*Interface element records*
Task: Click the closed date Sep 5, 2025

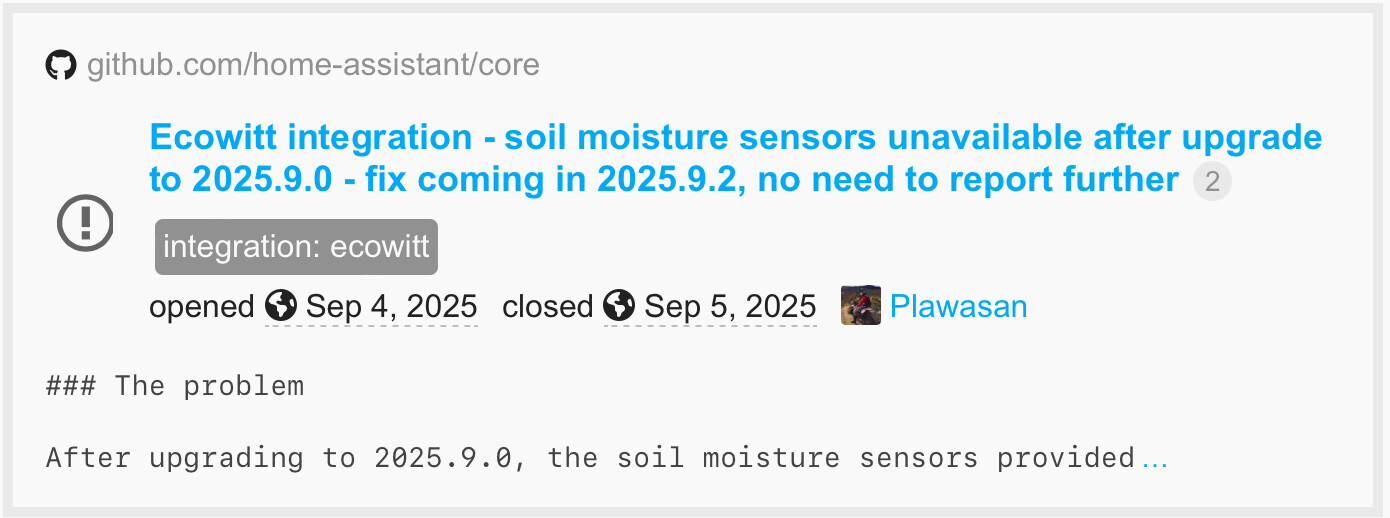Action: (730, 306)
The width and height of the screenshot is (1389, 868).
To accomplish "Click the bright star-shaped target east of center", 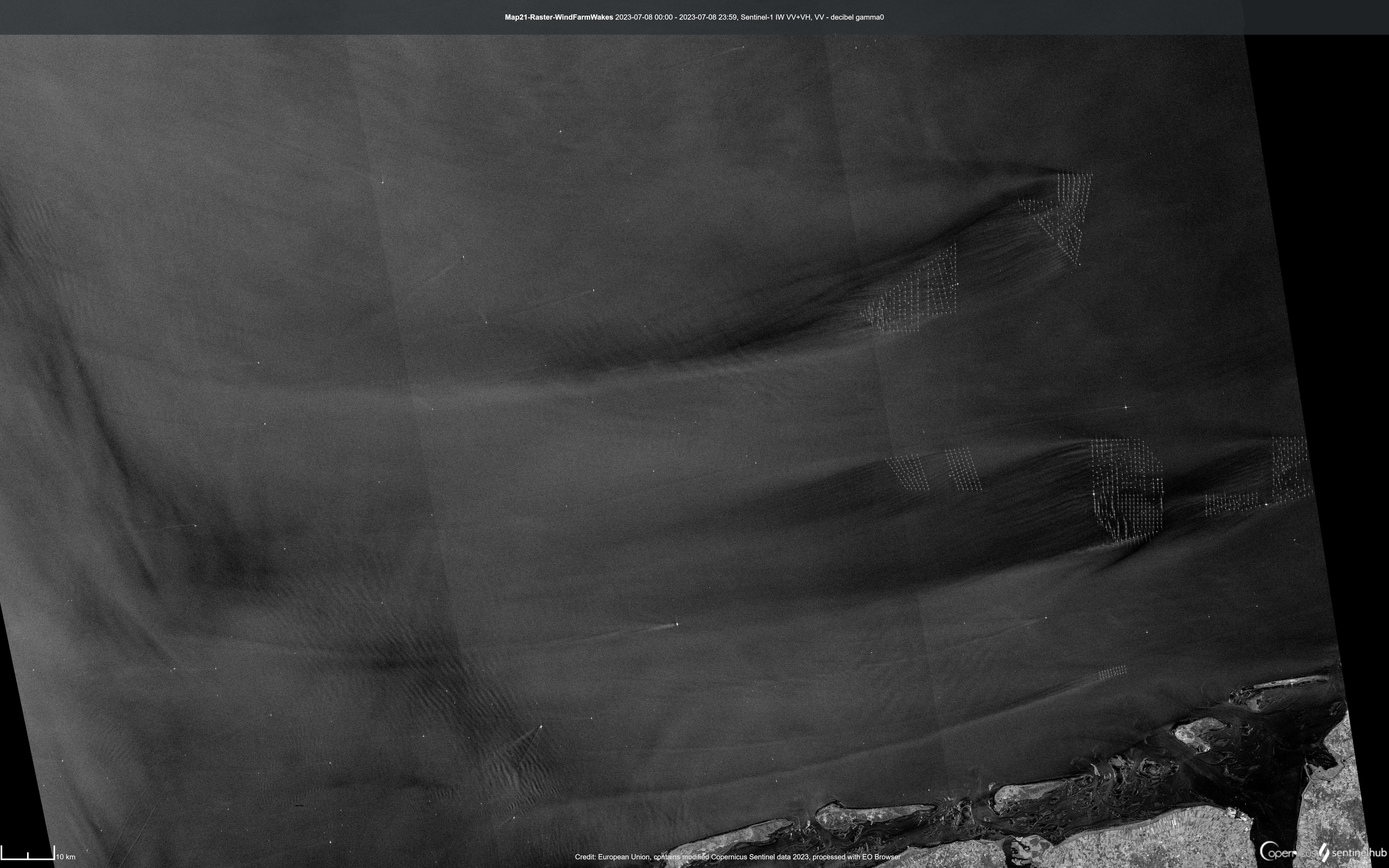I will pos(1126,407).
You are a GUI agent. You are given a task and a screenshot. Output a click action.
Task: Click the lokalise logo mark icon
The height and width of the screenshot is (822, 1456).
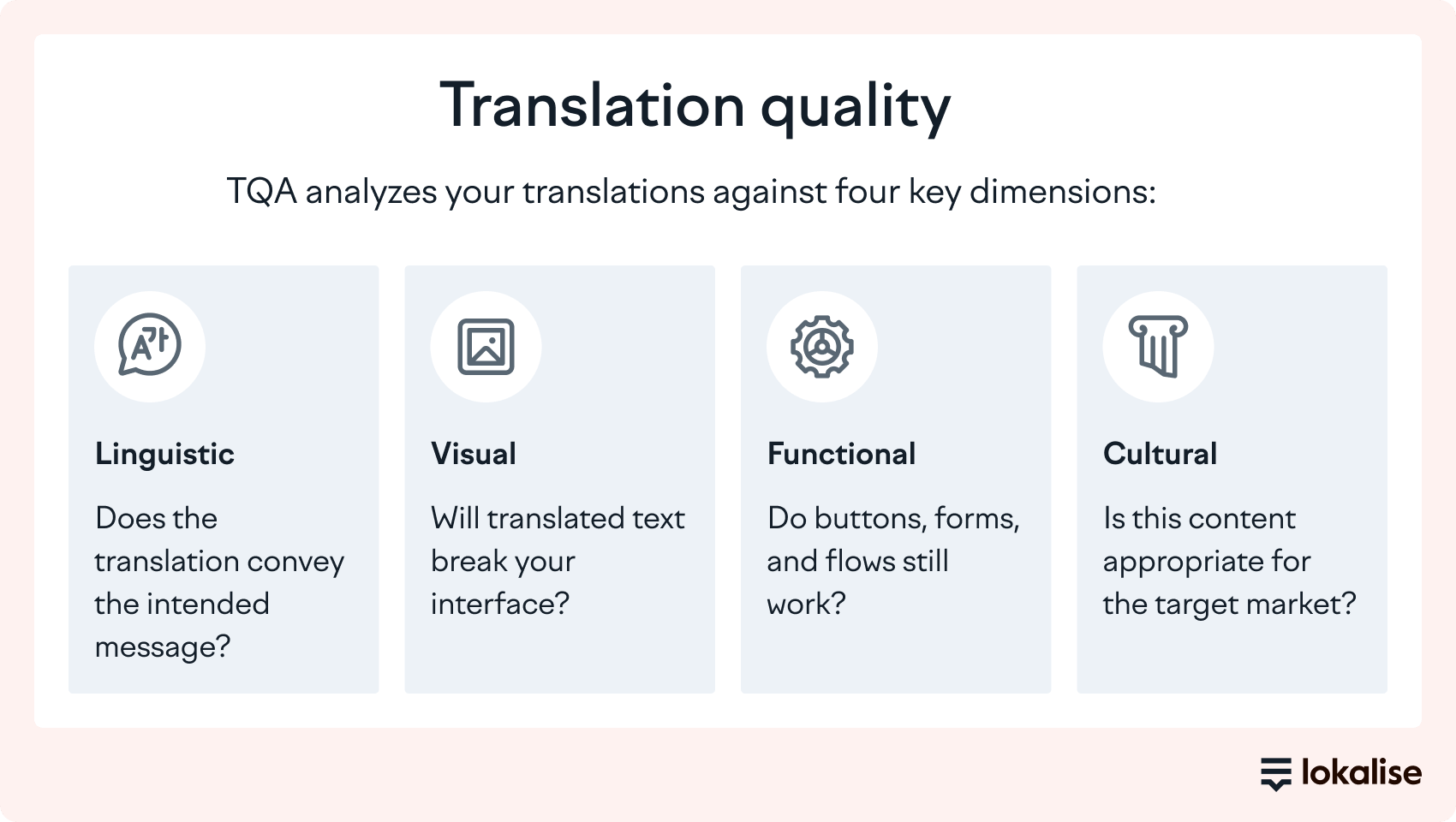pyautogui.click(x=1275, y=773)
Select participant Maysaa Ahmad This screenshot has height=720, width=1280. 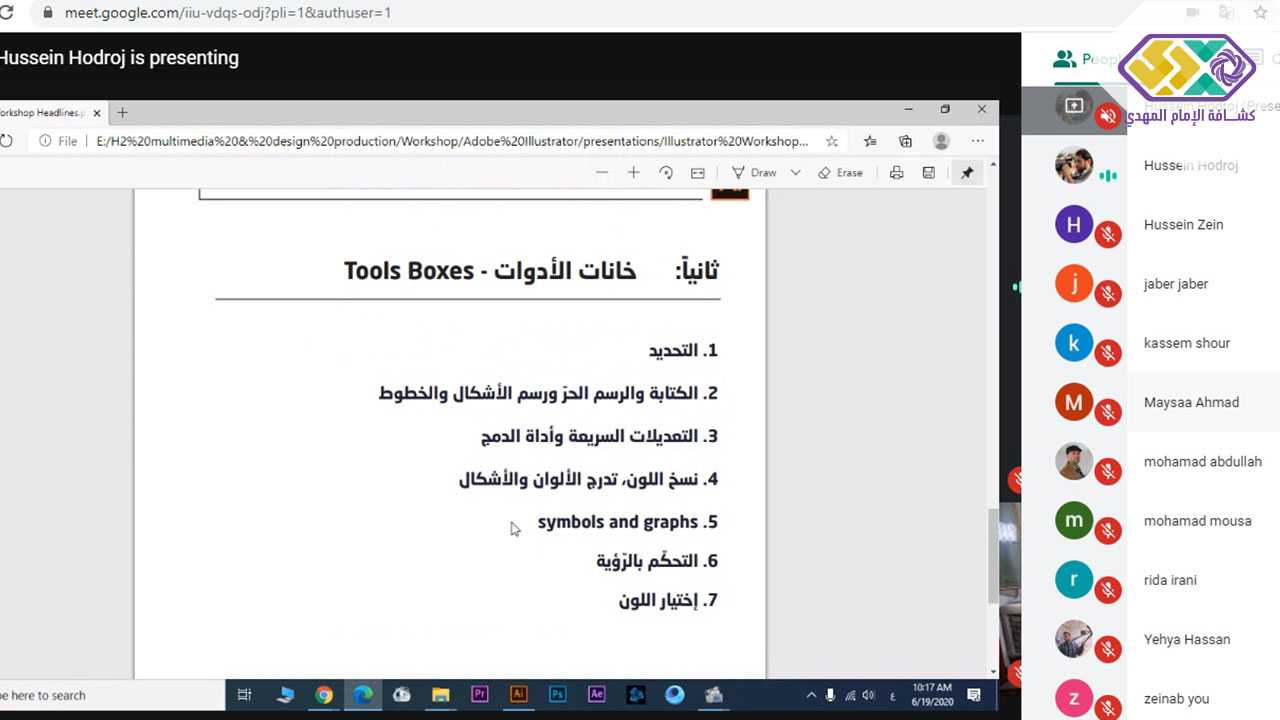(x=1190, y=402)
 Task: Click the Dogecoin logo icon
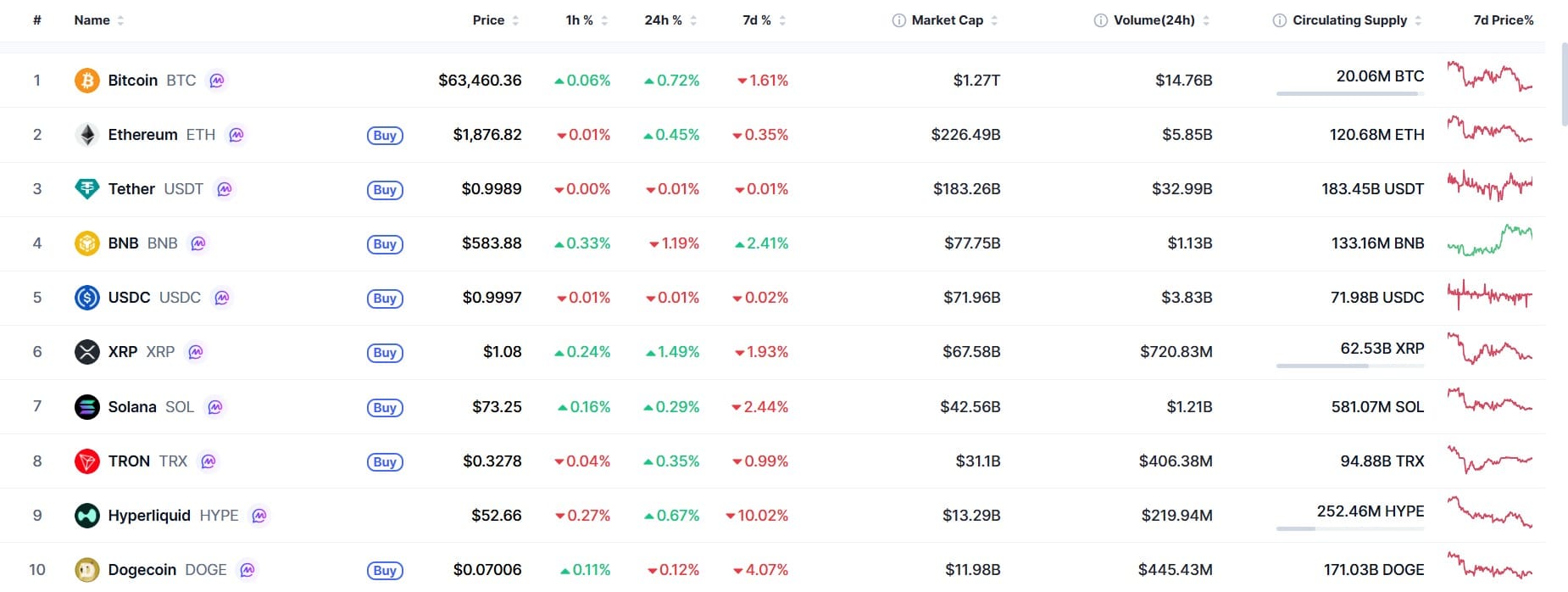pos(87,570)
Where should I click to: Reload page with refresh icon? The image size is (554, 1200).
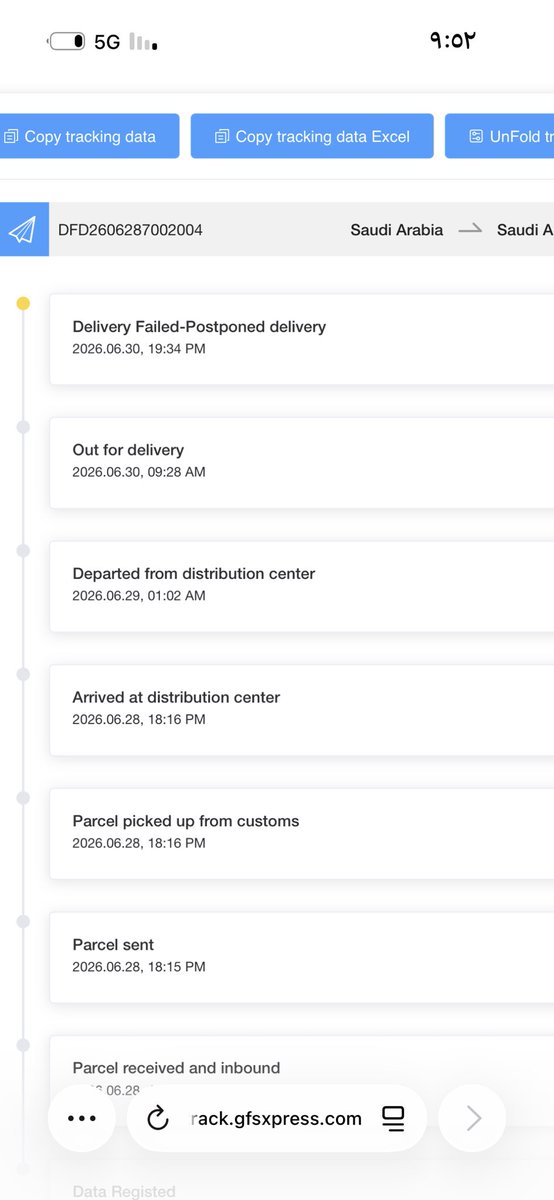tap(158, 1119)
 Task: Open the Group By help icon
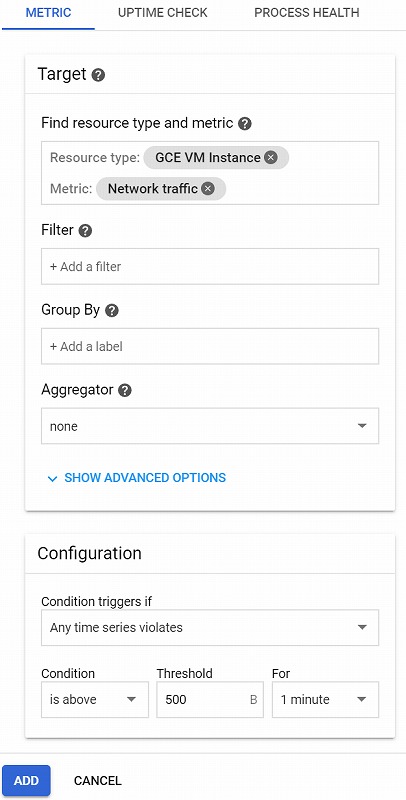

*What you are asked to do*
Pull out each line of the listing above that contains the string "icon", and match its case exactly.

*Correct output*
Task: Click the lokalise logo mark icon
 Task: Click the Dogecoin logo icon
Where should I click to: Reload page with refresh icon? The image size is (554, 1200).
 Task: Open the Group By help icon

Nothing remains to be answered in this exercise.